Rock Garden programming: Programming in the physical world (2014) [pdf] - ch
http://researchspace.csir.co.za/dspace/bitstream/10204/7552/3/Smith_2014.pdf
======
TeMPOraL
IoT now suddenly means everything _and_ the kitchen sink. But the approach is
somewhat interesting as introduction to programming for pre-schoolers.

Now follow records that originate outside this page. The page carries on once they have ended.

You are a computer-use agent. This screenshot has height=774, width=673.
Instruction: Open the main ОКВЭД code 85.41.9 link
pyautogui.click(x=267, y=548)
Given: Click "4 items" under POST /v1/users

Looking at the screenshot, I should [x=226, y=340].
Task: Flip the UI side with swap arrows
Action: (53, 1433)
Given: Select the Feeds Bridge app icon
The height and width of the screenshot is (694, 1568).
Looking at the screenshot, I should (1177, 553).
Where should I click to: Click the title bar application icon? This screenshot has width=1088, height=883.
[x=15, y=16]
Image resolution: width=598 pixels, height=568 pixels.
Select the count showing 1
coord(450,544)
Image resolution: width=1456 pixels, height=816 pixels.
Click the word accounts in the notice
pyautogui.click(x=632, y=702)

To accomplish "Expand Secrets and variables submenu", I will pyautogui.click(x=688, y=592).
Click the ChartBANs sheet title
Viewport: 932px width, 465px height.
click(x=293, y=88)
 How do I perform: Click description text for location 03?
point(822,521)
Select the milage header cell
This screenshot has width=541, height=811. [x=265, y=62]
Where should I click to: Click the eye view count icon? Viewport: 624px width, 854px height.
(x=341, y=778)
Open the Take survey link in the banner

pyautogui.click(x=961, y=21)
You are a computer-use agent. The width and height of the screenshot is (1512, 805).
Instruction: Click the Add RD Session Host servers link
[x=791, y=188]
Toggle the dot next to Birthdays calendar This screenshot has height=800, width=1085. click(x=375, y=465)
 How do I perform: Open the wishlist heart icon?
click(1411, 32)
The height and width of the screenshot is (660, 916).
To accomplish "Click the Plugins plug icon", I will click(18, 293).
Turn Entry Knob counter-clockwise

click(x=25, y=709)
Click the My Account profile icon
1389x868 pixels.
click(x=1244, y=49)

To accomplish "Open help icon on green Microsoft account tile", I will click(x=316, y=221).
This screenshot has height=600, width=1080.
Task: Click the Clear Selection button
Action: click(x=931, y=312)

Anyway, the whole tangible angle of IoT reminded me of an idea floating around
my mind. Those of you who've seen dataflow programming, or at least played
Minecraft or Starbound, probably recognize the concept of programming by
wiring stuff together. I mention Minecraft and Starbound for the reason -
especially the latter, in which wiring is more convenient and involves just
drawing lines between devices[0]. It's an easy way people automate their
environment - from doors opening when you're near them, through traps up to
complex "starship automation" systems. People understand that and find it fun.

So I wonder, maybe this kind of interface would work for IoT and less tech-
savvy people? A bunch of sensors, buttons and actuators, and you use your
smartphone to wire them together (and rewire, as needed), dataflow-style. Just
like in a video game. Bonus fitness point for requiring one to actually point
their phone at the device they want to connect.

[0] -
[http://abload.de/img/wiringbeforey8ewt.png](http://abload.de/img/wiringbeforey8ewt.png)

------
jloughry
I suspect the paper was written by SCIgen.

------
lotsoflumens
It's not April 1 - at least on planet earth. So, WTF?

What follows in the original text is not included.